大動脈瘤と急性大動脈解離
1. 大動脈瘤
大動脈は横隔膜をはさんで大きく胸部大動脈と腹部大動脈に分かれます。胸部や腹部の大動脈が「瘤(こぶ)」のように拡張した状態が動脈瘤で、動脈壁の全周または局所が正常径(胸部30cm、腹部20cm)の1.5倍を超えて拡張した状態で動脈瘤と診断されます。(胸部であれば45~50mm以上、腹部であれば35~40mm以上)
動脈瘤の原因は動脈硬化性、炎症性、感染性、外傷性、先天性などありますが、最も多い原因は動脈硬化によるものです。発生部位では胸部より腹部の大動脈瘤が多く、近年、高齢化により患者数も増加傾向にあります。
動脈瘤は、一旦破裂すると8割以上が救命できず、致死率の高い病気です。
動脈瘤径の拡大を抑えるためには動脈硬化を抑えることが重要で、具体的には禁煙を継続し、高血圧,糖尿病、脂質異常症の管理を徹底することです。
大動脈瘤が手術適応となるのは、男性で直径55mm、女性で50mm以上が一応の目安ですが、発生部位、瘤の形、拡大のスピードなどを総合的に判断し手術が検討されます。
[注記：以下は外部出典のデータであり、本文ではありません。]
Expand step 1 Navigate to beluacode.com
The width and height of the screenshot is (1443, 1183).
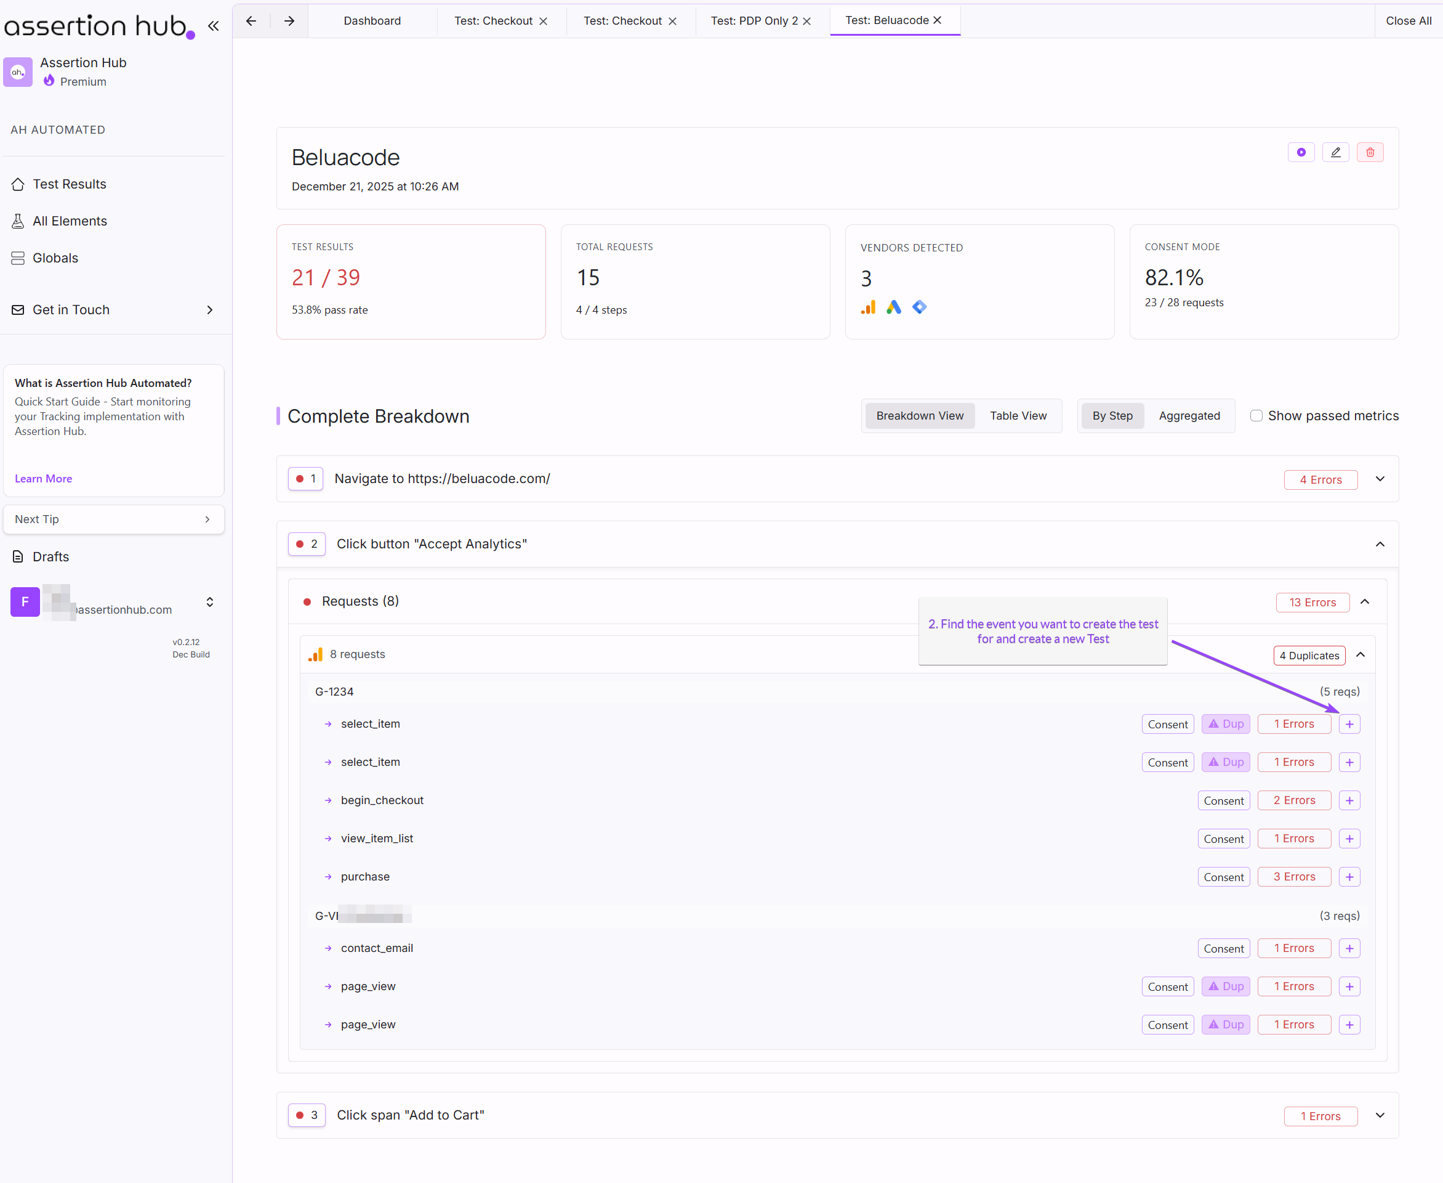[x=1380, y=479]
手術は部位や病状を考慮し、人工血管置換術あるいはステントグラフト内挿術が行われます。
2. 急性大動脈解離
動脈の壁は内膜、中膜、外膜の3重の層でできています。
動脈解離とは、内膜に亀裂ができ、中膜層で血管壁が裂けていく病気です。
ほとんどの大動脈解離は、動脈硬化によって劣化した動脈壁が高血圧の持続で裂けてしまうのが原因です。
動脈解離が発生すると、痛みが出現します。その多くは突然の耐えがたい激痛で、引き裂かれるような痛みとよく表現されます。最も多いのは胸の痛みですが、背中の肩甲骨の間に痛みが出ることもよくあります。解離が大動脈に沿って進むと痛みも移動していきます。
解離が発生して本来在るべきではない空間(偽腔:外膜と内膜ではさまれている空間)が大きくなると、大動脈から分岐する動脈を圧迫し、臓器の血流障害(脳、腸管、腎、上肢・下肢、脊髄などの血流障害)が発生します。
心臓から出る上行大動脈で解離が発生した場合、心臓を包む心膜内に血液が貯留し、貯留した血液が心臓を圧迫して血圧が低下したり(心タンポナーデ)、心臓の出口にある大動脈弁に解離が進むと弁が破壊され、急性大動脈弁閉鎖不全から急性心不全に陥ることがあります。心タンポナーデや急性大動脈弁閉鎖不全が発生した場合は手術をしなければ非常に高い確率で急性期に死亡します。
治療としては、鎮痛剤で痛みをやわらげ、収縮期血圧を100~120mmHg以下に保つように薬物療法が行なわれ、その後必要であれば解離している血管を人工血管に置き換える手術が行われます。ほとんどが緊急で、血管の壁も弱くなっており、手術の危険性も高く、死亡率は15%から25%と言われています。
大動脈解離の大半は、動脈硬化と高血圧が原因ですので、動脈硬化の進行を防ぐためには高血圧、糖尿病、脂質異常症の管理と、肥満の改善、禁煙など生活習慣の改善が大切です。